By Dillon Lim - Medicine Student @ Brasenose College, Oxford
A DNA replication mechanism with a high-fidelity is essential to protect the genome from deleterious, i.e. harmful mutations. Mutations can affect protein-coding sequences, which directly affect the Order of amino acids put together in protein synthesis, but also regulatory sequences, and these errors can be equally if not more harmful. The error rate when we carry out synthesis is thankfully acceptably low – one in every 109 nucleotides. There are three main ways in which we do this – complimentary base pairing, proofreading, and mismatch repair.
DNA tends to form “Watson-Crick” pairings – adenine with thymine and cytosine with guanine. The pairings are stabilised by hydrogen bonds which secure the conformation of the two bases on opposite strands of the molecule.
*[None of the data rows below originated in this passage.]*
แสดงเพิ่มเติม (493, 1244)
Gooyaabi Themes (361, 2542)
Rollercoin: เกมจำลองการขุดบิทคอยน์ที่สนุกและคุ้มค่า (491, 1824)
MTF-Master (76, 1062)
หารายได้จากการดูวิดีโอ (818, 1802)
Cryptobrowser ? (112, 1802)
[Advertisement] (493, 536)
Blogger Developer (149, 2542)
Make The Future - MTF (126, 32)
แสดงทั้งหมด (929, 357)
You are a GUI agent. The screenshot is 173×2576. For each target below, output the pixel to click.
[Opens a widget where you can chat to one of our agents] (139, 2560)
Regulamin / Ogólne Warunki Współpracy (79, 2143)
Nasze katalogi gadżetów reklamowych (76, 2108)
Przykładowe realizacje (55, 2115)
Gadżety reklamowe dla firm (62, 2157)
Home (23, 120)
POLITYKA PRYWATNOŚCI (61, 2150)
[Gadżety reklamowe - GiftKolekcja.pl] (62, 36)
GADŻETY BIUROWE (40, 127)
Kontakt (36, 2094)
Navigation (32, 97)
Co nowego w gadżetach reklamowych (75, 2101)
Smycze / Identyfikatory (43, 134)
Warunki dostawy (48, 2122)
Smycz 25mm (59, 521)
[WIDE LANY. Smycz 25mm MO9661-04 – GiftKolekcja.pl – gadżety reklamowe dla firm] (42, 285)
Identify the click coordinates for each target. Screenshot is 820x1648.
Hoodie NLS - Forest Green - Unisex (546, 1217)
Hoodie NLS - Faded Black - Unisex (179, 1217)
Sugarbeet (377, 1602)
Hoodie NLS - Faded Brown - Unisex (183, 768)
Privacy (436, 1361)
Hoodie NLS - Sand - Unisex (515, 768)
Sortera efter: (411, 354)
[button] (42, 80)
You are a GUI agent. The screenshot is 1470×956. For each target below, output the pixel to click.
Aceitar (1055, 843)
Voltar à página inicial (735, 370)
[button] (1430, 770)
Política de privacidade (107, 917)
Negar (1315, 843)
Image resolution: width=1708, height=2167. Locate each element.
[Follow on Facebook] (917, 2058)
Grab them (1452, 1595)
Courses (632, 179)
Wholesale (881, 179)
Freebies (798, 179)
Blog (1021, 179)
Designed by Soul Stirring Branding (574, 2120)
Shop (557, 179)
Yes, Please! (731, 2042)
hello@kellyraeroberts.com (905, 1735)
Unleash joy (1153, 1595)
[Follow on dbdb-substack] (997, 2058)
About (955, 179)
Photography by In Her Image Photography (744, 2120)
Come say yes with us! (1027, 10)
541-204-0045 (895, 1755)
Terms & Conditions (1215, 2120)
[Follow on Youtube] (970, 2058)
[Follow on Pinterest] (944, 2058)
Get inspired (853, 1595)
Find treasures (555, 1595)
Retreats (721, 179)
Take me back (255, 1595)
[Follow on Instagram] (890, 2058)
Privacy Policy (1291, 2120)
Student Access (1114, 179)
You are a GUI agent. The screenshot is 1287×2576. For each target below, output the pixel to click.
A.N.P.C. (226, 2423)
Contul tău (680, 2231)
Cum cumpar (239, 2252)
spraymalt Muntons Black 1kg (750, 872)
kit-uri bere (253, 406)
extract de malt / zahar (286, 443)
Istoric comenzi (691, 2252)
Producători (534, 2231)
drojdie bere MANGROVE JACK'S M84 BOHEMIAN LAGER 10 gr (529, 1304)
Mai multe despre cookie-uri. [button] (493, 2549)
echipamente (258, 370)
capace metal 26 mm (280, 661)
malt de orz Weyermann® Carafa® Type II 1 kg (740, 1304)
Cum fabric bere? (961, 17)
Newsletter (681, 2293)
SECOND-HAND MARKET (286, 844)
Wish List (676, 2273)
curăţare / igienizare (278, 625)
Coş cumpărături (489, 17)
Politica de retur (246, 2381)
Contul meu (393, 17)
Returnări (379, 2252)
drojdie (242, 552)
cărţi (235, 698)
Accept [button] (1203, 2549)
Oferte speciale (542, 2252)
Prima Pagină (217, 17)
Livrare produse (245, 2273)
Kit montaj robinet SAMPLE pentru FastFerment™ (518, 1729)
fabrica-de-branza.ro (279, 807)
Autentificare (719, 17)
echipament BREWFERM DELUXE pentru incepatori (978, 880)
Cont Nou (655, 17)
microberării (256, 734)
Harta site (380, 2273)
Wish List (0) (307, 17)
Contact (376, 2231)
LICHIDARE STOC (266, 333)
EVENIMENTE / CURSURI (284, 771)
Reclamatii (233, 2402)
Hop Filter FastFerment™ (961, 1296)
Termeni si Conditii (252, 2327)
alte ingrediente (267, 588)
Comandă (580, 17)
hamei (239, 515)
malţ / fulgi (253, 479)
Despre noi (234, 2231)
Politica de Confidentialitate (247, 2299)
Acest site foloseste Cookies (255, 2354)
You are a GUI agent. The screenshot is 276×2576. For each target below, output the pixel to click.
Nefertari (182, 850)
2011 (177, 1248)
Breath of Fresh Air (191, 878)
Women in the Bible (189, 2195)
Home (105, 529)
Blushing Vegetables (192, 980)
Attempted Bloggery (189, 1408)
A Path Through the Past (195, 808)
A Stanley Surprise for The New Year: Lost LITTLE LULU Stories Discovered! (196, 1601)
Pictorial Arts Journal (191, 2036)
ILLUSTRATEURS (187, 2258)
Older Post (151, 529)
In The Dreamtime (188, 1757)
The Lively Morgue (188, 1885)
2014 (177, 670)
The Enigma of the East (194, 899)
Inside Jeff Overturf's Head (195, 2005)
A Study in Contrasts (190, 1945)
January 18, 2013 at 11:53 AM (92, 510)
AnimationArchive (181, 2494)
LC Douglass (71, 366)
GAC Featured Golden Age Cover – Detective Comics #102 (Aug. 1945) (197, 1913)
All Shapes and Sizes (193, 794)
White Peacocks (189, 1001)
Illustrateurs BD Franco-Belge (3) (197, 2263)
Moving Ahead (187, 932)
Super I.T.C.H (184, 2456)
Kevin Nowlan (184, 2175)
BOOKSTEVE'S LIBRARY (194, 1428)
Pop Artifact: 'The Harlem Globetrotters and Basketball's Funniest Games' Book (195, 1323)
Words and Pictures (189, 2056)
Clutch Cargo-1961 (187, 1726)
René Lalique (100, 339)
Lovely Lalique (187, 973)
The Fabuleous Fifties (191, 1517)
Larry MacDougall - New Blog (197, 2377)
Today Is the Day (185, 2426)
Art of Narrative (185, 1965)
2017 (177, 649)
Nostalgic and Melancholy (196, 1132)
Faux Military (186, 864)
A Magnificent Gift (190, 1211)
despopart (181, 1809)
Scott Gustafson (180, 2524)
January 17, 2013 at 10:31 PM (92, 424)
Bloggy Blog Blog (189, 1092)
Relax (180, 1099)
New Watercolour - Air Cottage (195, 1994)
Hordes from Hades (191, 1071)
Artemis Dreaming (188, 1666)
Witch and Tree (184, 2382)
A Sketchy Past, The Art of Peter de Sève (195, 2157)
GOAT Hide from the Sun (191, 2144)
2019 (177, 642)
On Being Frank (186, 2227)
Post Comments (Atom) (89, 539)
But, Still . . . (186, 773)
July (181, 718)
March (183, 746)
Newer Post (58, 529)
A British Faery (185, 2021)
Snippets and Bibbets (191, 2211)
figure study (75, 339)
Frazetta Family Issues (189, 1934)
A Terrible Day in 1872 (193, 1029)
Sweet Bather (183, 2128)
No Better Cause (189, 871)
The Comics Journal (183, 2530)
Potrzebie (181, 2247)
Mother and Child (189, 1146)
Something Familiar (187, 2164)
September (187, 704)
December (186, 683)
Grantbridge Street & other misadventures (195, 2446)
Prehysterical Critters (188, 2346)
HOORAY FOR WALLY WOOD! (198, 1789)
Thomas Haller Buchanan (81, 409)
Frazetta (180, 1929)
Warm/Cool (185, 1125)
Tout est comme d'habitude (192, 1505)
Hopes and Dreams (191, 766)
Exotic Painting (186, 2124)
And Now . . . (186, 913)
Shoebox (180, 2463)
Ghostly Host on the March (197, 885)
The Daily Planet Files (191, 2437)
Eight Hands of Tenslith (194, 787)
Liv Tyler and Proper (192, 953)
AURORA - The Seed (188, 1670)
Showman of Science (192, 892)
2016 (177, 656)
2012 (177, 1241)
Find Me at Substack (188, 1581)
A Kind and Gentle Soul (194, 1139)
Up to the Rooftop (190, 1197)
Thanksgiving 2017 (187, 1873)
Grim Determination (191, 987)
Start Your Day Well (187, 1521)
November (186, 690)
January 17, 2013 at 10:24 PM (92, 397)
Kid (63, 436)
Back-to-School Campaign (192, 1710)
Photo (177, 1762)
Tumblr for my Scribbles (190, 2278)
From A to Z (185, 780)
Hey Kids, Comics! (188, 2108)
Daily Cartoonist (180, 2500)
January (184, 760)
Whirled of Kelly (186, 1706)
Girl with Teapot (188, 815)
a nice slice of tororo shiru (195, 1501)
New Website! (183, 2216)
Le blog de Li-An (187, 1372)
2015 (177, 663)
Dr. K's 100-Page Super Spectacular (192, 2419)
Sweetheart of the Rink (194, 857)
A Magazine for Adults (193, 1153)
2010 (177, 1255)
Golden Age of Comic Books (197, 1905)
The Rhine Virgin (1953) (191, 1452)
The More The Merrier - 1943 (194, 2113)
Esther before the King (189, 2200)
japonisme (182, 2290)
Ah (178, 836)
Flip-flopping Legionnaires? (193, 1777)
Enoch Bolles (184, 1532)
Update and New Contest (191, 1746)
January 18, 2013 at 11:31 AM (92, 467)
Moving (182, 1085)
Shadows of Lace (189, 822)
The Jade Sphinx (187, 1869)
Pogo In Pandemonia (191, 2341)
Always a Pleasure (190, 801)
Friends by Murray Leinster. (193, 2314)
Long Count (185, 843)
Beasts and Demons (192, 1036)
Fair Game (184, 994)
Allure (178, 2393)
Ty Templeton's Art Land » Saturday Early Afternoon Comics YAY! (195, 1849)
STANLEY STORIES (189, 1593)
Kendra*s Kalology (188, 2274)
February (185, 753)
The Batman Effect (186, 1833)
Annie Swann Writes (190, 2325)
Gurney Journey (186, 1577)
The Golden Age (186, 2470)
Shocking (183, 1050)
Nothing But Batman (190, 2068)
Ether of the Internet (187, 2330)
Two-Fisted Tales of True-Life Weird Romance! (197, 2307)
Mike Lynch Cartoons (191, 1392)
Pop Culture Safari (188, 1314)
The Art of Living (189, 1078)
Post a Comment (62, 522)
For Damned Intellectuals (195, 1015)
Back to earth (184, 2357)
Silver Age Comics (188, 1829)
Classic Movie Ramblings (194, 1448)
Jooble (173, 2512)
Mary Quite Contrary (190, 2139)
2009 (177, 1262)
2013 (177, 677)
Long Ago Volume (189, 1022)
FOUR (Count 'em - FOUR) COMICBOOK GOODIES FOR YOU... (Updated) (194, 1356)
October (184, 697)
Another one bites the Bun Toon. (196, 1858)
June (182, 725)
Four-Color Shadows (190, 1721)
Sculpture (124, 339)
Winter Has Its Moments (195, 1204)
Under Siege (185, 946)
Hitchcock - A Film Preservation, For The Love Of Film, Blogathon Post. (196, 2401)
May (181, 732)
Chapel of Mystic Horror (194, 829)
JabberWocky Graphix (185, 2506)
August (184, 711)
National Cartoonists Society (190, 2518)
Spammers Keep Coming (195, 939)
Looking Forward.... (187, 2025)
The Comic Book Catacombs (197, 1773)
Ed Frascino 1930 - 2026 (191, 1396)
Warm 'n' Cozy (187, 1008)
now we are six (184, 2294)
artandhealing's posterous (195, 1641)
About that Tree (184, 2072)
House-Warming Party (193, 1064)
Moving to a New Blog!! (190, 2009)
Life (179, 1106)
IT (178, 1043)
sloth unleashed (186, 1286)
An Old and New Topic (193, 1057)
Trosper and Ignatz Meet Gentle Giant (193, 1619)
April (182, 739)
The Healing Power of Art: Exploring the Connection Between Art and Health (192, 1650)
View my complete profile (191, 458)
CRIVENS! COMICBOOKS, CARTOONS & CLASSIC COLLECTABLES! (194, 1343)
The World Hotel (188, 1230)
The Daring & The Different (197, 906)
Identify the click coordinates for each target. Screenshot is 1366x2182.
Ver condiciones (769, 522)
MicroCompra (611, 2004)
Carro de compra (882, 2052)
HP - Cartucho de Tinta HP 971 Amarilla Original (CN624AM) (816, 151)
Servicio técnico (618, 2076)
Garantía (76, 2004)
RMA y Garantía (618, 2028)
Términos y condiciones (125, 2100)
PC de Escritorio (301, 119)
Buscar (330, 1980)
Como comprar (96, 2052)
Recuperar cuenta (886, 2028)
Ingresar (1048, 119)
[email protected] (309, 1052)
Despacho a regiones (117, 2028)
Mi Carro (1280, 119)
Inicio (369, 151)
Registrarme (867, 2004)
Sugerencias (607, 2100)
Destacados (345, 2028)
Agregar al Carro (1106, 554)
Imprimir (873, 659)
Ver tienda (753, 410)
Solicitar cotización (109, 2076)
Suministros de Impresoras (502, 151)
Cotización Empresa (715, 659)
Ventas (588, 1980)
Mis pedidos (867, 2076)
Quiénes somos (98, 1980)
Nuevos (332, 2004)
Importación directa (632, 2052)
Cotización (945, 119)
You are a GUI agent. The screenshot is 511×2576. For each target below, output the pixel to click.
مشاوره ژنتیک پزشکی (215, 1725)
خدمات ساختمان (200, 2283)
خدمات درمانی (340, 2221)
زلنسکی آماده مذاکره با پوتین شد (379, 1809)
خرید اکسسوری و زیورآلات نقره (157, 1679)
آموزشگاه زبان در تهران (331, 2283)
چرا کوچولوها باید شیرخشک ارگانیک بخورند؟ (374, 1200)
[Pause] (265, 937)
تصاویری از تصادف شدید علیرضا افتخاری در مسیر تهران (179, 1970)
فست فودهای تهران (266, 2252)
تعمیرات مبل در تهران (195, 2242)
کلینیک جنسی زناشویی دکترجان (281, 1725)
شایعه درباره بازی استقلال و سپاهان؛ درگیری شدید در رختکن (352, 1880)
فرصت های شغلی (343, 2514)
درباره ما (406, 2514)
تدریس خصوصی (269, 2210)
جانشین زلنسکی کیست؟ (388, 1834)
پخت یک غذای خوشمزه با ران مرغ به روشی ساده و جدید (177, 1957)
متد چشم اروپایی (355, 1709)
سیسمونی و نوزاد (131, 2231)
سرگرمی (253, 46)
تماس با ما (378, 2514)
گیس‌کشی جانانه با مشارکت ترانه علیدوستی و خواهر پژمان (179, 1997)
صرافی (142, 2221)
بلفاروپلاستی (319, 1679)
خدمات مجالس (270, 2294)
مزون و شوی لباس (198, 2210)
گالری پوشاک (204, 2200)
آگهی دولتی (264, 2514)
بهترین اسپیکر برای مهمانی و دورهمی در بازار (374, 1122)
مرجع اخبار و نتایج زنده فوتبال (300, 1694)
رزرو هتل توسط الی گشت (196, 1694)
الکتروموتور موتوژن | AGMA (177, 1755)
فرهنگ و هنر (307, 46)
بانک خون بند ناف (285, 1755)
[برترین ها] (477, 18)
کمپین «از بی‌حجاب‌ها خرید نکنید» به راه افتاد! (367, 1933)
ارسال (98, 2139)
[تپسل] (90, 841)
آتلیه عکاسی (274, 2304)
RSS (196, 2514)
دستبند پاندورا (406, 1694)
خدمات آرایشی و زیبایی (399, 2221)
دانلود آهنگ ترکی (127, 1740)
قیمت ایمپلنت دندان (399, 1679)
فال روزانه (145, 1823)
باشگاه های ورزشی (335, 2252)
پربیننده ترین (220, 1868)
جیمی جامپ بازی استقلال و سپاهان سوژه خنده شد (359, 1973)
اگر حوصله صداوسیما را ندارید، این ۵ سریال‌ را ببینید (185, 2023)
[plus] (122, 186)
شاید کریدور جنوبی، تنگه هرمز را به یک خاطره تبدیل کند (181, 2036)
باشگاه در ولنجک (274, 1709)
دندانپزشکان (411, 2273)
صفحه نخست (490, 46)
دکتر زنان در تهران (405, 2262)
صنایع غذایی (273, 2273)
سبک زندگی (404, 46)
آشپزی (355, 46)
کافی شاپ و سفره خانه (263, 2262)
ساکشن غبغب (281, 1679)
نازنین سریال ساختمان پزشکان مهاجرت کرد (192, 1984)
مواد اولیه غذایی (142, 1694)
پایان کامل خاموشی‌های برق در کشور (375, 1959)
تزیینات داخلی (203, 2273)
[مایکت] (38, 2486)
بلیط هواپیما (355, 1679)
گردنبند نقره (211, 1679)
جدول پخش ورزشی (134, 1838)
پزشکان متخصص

It is important to note however that other combinations are possible – not only are there other nucleobases (uracil and hypoxanthine are two examples) but also different conformations in which they can interact; hydrogen bonds are still formed between the non-Watson-Crick pairing.
So how do we select for the right pairing? It appears that DNA polymerases have a means of selecting bases geometrically. It is possible that having the right nucleotide bind to the polymerase’s active site – in the correct orientation and distance away from the adjacent nucleotide on the template strand – causes the conformational change that allows for the best catalysis of polymerisation. Experimentally, we see that several chemical analogues of bases can be incorporated into a DNA molecule by polymerases, even if they have poor hydrogen bond forming activity. We also know that the most common mismatches in DNA replication are indeed the ones with the closest geometry to the conventional “correct” pair.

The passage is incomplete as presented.